Retailers may be doling out in-store discounts, but when it comes to credit cards, they’re increasingly charging more.
Interest rates on store cards, which have been inching up for years, now average about 25 percent, according to data from CreditCards.com, part of an online credit card marketplace. And, for the first time, at least one retail card commands a rate above 30 percent.
A card offered by BrandSource, a network of locally owned appliance, electronics and home goods stores, comes with an interest rate of 30.49 percent. Three others — Big Lots, Piercing Pagoda and Zales — have rates of 29.99 percent.
“The long and short of it is, if you carry a balance, retail cards just aren’t for you regardless of what discounts or rewards they may provide,” said Matt Schulz, an analyst for CreditCards.com. “Thirty-percent interest rates are nothing to take lightly.”
Store cards have in recent years become a fixture of checkout counters, offering perks like 20 percent off a first purchase, as well as in-store discounts, free shipping and cash back on future orders. Many also come with deferred interest plans that don’t charge customers as long as they pay off their balance in full within a given period.
But after that, the cards often charge interest rates that are twice as high as those of regular credit cards, Schulz said. Some also retroactively collect interest on all past purchases, leaving consumer with much more debt than they’d anticipated.
“I’ve dealt with person after person who’s still paying off a $100 winter coat or their kids’ school supplies, five, 10 years later,” said Charles Juntikka, a New York bankruptcy lawyer. “It’s always been bad, but it’s getting progressively worse.”
For retailers, store cards have become a way to drum up customer loyalty while bringing in extra cash to make up for narrowing profit margins. Macy’s, for example, made 39 percent of its $1.9 billion profit last year from credit card fees, according a Morgan Stanley analysis cited by the New York Times.
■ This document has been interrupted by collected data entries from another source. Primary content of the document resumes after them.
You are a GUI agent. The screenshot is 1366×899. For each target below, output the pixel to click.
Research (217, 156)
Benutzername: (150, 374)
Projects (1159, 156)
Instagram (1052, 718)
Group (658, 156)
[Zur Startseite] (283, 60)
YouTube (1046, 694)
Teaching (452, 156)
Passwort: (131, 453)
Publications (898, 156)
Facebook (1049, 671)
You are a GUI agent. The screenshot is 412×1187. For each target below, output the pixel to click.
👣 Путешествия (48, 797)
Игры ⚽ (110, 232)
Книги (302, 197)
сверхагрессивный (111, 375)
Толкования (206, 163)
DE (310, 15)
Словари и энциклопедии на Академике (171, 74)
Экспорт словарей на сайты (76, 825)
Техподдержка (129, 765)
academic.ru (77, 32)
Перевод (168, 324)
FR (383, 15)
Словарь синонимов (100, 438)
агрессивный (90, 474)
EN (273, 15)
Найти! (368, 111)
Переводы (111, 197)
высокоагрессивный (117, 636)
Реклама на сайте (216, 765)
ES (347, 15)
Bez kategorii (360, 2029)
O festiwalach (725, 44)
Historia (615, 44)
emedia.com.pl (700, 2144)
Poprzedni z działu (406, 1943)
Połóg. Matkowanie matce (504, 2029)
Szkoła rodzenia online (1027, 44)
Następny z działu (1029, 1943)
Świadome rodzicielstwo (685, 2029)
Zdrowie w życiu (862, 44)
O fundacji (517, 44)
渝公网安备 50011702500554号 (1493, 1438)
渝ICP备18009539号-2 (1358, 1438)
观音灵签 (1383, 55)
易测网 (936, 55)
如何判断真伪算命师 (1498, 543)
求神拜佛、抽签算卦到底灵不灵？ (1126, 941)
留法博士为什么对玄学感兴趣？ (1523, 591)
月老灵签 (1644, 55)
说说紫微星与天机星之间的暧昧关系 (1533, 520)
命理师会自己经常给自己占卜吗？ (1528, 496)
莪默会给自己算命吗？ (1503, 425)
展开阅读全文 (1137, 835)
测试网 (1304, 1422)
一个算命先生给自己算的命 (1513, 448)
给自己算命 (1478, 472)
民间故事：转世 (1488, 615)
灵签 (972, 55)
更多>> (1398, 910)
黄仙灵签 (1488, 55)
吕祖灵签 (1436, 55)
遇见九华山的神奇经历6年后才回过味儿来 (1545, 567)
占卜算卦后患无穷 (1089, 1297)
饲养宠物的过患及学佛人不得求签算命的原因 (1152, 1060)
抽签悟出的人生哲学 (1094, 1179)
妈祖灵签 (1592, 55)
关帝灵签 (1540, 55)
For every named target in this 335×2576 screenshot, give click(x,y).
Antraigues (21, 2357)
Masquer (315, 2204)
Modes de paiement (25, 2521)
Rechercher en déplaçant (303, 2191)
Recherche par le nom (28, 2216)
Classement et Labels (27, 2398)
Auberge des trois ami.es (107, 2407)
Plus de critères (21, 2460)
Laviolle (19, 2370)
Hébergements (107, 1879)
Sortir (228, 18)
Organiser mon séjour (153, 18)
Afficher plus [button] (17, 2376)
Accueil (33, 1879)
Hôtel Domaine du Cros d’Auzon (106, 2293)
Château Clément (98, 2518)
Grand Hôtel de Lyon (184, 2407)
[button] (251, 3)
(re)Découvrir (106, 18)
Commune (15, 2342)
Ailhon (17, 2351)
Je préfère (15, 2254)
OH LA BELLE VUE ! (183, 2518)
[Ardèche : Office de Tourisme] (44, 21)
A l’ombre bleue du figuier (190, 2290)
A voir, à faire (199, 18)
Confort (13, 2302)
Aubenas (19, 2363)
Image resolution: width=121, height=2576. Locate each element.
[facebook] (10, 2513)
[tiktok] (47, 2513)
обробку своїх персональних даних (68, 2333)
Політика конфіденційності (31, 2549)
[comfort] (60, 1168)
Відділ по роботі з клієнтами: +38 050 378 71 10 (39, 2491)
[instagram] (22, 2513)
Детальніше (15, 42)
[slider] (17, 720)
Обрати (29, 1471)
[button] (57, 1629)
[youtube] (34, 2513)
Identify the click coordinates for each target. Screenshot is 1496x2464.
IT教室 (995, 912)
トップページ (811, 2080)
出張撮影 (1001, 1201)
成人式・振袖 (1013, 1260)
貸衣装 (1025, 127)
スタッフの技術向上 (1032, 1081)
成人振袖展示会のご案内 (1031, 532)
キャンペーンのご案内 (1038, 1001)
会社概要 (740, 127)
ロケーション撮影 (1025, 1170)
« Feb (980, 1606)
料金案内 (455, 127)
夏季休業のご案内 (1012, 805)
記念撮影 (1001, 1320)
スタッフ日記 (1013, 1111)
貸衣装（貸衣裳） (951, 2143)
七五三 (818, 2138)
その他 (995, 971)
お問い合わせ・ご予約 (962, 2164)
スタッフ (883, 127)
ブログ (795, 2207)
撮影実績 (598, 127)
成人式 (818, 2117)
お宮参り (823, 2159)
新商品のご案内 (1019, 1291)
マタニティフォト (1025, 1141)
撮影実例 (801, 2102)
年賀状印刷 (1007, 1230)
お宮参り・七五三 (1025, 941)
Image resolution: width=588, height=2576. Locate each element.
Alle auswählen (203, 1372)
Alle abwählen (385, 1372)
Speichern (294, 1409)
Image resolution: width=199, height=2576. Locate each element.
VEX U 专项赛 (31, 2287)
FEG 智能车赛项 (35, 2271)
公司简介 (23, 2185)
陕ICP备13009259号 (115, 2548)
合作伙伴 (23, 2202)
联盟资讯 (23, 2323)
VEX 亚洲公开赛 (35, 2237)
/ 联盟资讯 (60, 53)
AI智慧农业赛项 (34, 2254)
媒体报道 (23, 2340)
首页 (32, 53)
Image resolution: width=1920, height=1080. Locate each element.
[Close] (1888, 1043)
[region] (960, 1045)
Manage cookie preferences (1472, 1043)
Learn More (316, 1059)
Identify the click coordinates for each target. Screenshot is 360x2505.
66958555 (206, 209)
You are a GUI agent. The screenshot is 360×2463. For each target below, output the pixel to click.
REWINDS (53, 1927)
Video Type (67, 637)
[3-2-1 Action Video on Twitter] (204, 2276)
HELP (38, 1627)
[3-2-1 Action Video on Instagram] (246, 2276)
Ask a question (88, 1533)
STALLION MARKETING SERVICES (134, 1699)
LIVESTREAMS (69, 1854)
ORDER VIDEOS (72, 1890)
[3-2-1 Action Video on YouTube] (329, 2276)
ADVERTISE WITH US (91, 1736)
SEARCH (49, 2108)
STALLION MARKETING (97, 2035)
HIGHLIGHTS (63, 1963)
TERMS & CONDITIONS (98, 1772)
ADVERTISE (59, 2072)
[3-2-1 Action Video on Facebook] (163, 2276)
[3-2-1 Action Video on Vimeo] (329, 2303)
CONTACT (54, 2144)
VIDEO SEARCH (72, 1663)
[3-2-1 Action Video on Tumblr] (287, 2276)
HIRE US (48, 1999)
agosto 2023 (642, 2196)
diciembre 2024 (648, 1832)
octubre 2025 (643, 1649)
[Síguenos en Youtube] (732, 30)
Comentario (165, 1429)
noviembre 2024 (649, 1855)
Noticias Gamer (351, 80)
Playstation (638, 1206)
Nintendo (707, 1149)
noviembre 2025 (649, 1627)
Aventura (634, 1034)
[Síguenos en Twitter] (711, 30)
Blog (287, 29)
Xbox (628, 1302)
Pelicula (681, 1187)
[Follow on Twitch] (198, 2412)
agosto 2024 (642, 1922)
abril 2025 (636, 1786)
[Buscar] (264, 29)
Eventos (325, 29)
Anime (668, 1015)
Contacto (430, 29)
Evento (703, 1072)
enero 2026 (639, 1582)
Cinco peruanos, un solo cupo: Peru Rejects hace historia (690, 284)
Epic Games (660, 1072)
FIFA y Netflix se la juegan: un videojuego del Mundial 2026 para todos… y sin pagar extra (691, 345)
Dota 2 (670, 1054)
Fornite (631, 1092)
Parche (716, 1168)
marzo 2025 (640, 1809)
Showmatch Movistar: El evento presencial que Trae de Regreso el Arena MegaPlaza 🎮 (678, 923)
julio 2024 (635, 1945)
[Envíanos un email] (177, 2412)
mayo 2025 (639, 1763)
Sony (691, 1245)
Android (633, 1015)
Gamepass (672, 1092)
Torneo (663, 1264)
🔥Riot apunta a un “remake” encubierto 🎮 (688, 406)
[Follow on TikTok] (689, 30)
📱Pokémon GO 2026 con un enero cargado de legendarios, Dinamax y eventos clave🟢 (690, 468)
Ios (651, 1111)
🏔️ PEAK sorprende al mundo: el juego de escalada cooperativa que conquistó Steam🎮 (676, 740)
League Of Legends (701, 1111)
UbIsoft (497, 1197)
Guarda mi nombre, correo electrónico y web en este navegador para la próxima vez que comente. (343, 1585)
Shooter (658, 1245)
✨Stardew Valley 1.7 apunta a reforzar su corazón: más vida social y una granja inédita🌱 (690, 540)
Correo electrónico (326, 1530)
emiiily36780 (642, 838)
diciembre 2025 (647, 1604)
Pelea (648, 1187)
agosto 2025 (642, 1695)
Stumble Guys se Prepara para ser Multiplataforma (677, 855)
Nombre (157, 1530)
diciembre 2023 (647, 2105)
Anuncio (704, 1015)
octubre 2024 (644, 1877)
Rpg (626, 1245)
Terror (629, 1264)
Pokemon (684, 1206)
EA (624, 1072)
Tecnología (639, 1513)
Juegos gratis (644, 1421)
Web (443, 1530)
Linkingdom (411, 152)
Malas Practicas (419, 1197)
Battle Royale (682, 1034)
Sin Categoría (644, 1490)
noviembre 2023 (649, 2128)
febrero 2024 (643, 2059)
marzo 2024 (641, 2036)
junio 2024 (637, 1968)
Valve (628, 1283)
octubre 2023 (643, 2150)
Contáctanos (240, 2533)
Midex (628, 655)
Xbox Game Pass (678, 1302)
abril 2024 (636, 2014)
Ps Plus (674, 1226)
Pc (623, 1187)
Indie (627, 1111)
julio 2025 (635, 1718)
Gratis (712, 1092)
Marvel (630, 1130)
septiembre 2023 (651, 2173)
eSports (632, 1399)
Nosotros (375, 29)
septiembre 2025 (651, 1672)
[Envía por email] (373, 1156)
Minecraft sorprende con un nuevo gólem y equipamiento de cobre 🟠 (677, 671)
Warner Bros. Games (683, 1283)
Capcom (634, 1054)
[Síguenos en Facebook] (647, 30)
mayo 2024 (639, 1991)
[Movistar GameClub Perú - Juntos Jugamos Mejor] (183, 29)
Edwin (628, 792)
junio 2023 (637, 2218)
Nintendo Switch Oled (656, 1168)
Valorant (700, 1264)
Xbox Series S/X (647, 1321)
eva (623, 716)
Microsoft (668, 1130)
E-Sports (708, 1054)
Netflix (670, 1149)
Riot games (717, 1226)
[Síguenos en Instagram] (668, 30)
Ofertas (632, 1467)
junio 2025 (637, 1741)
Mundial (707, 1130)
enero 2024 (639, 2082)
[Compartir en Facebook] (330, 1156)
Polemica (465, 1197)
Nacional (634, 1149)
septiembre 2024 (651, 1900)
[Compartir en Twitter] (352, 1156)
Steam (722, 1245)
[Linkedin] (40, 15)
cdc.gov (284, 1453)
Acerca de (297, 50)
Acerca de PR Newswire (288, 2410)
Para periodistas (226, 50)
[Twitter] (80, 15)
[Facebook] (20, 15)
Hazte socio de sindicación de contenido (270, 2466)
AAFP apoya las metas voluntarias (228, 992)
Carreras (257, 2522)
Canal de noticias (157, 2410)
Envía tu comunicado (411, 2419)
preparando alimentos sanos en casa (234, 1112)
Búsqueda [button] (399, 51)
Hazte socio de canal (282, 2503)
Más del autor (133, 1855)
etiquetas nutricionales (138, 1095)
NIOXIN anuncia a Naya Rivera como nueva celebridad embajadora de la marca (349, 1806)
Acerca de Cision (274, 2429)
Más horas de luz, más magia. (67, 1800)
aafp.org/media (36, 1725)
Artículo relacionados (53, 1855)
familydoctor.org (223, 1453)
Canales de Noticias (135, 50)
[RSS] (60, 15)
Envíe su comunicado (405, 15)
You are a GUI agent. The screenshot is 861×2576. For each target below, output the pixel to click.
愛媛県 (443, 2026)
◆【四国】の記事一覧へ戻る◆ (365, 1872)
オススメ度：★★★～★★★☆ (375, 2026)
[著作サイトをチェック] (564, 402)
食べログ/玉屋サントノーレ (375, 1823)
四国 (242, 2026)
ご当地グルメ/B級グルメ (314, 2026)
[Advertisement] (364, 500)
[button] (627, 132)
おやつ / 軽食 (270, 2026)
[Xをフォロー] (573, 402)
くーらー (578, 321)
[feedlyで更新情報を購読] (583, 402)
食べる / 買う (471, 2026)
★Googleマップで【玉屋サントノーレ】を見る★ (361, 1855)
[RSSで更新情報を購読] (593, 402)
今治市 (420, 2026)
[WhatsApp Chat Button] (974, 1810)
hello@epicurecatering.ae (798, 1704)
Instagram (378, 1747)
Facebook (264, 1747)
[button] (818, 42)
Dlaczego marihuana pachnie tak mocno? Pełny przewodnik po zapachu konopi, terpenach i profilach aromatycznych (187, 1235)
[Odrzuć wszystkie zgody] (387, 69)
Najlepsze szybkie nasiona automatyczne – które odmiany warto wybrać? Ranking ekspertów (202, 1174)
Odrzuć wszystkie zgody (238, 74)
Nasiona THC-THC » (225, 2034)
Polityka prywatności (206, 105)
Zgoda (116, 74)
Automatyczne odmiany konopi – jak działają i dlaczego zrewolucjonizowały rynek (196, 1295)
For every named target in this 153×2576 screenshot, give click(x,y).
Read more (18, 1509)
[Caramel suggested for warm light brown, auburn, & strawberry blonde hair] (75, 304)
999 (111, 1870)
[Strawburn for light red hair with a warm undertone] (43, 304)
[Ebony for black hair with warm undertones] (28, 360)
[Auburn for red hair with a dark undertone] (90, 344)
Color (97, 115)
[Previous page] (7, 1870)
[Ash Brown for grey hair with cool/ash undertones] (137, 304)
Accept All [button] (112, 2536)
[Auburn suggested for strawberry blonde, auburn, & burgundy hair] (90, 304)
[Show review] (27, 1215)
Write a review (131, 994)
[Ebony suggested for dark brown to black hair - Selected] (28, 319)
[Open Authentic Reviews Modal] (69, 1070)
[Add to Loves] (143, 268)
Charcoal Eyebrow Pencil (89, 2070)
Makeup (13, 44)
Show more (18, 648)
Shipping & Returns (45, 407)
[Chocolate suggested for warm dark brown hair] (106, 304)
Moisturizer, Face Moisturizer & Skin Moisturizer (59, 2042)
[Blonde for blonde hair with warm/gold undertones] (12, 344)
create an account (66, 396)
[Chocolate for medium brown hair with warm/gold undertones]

The company’s credit card, issued by Citi, comes with a 26.24 percent interest rate.
“The justification is that these are cards that are available to everybody, so the bank needs to protect themselves by charging a higher interest rate,” Schulz said, adding that delinquency rates on store cards are generally higher than on non-branded credit cards.
Overall, the average interest rate for credit cards is 16.15 percent, up from 15.18 percent a year ago, according to CreditCards.com. Many cards increased their rates this year, Schulz said, following modest rate hikes by the Federal Reserve.
But despite higher interest rates, Americans are making more purchases on store credit cards. Retailers are actively courting shoppers, Schulz said, by offering better rewards and larger discounts on purchases. And, he added, store cards are often offered to shoppers just as they’re getting ready to pay, which means they’re often signing up on the spot, without having read the fine print.
“There are very often spur-of-the-moment, spontaneous decisions,” Schulz said. “People often don’t have all the information they need to make the wisest decision.”